* Pixel coordinate grounding data:
--- START ---
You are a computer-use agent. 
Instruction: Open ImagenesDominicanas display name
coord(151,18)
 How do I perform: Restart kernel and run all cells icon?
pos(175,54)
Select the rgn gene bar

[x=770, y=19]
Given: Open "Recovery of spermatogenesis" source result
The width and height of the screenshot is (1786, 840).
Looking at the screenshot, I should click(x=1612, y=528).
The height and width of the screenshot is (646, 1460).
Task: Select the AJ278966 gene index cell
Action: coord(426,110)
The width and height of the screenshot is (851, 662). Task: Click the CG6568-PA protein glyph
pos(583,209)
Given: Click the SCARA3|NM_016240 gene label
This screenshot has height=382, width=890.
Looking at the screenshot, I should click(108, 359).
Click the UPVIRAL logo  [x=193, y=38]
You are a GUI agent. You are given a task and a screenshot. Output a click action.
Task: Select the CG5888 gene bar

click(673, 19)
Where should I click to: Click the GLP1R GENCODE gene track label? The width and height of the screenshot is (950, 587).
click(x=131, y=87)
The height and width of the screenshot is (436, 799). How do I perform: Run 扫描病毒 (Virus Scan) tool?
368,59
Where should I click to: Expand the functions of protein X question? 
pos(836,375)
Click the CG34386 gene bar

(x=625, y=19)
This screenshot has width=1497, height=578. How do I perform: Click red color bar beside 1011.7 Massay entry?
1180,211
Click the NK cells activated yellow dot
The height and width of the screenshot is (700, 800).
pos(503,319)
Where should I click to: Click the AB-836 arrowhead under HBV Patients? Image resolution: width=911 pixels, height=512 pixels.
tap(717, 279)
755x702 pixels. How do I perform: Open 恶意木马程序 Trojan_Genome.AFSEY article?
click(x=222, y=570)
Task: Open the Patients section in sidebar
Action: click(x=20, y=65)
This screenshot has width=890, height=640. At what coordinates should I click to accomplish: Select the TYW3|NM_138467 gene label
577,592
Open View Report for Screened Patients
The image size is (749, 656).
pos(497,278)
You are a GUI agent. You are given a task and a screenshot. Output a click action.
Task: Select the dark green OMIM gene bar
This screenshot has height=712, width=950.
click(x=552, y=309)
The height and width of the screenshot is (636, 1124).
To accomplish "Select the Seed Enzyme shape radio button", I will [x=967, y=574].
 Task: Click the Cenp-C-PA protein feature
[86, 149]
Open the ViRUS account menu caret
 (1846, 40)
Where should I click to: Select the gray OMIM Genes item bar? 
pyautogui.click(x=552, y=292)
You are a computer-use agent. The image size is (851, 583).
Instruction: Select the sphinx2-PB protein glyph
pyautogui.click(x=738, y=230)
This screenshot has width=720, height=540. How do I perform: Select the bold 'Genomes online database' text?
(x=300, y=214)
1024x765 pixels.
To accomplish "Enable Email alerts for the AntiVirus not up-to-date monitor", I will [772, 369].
--- END ---
* What is being asked: The full set of records should be duplicated exactly.

* Solution for this problem:
You are a computer-use agent. 
Instruction: Open ImagenesDominicanas display name
coord(151,18)
 How do I perform: Restart kernel and run all cells icon?
pos(175,54)
Select the rgn gene bar

[x=770, y=19]
Given: Open "Recovery of spermatogenesis" source result
The width and height of the screenshot is (1786, 840).
Looking at the screenshot, I should click(x=1612, y=528).
The height and width of the screenshot is (646, 1460).
Task: Select the AJ278966 gene index cell
Action: coord(426,110)
The width and height of the screenshot is (851, 662). Task: Click the CG6568-PA protein glyph
pos(583,209)
Given: Click the SCARA3|NM_016240 gene label
This screenshot has height=382, width=890.
Looking at the screenshot, I should click(108, 359).
Click the UPVIRAL logo  [x=193, y=38]
You are a GUI agent. You are given a task and a screenshot. Output a click action.
Task: Select the CG5888 gene bar

click(673, 19)
Where should I click to: Click the GLP1R GENCODE gene track label? The width and height of the screenshot is (950, 587).
click(x=131, y=87)
The height and width of the screenshot is (436, 799). How do I perform: Run 扫描病毒 (Virus Scan) tool?
368,59
Where should I click to: Expand the functions of protein X question? 
pos(836,375)
Click the CG34386 gene bar

(x=625, y=19)
This screenshot has width=1497, height=578. How do I perform: Click red color bar beside 1011.7 Massay entry?
1180,211
Click the NK cells activated yellow dot
The height and width of the screenshot is (700, 800).
pos(503,319)
Where should I click to: Click the AB-836 arrowhead under HBV Patients? Image resolution: width=911 pixels, height=512 pixels.
tap(717, 279)
755x702 pixels. How do I perform: Open 恶意木马程序 Trojan_Genome.AFSEY article?
click(x=222, y=570)
Task: Open the Patients section in sidebar
Action: click(x=20, y=65)
This screenshot has width=890, height=640. At what coordinates should I click to accomplish: Select the TYW3|NM_138467 gene label
577,592
Open View Report for Screened Patients
The image size is (749, 656).
pos(497,278)
You are a GUI agent. You are given a task and a screenshot. Output a click action.
Task: Select the dark green OMIM gene bar
This screenshot has height=712, width=950.
click(x=552, y=309)
The height and width of the screenshot is (636, 1124).
To accomplish "Select the Seed Enzyme shape radio button", I will [x=967, y=574].
 Task: Click the Cenp-C-PA protein feature
[86, 149]
Open the ViRUS account menu caret
 (1846, 40)
Where should I click to: Select the gray OMIM Genes item bar? 
pyautogui.click(x=552, y=292)
You are a computer-use agent. The image size is (851, 583).
Instruction: Select the sphinx2-PB protein glyph
pyautogui.click(x=738, y=230)
This screenshot has width=720, height=540. How do I perform: Select the bold 'Genomes online database' text?
(x=300, y=214)
1024x765 pixels.
To accomplish "Enable Email alerts for the AntiVirus not up-to-date monitor", I will [772, 369].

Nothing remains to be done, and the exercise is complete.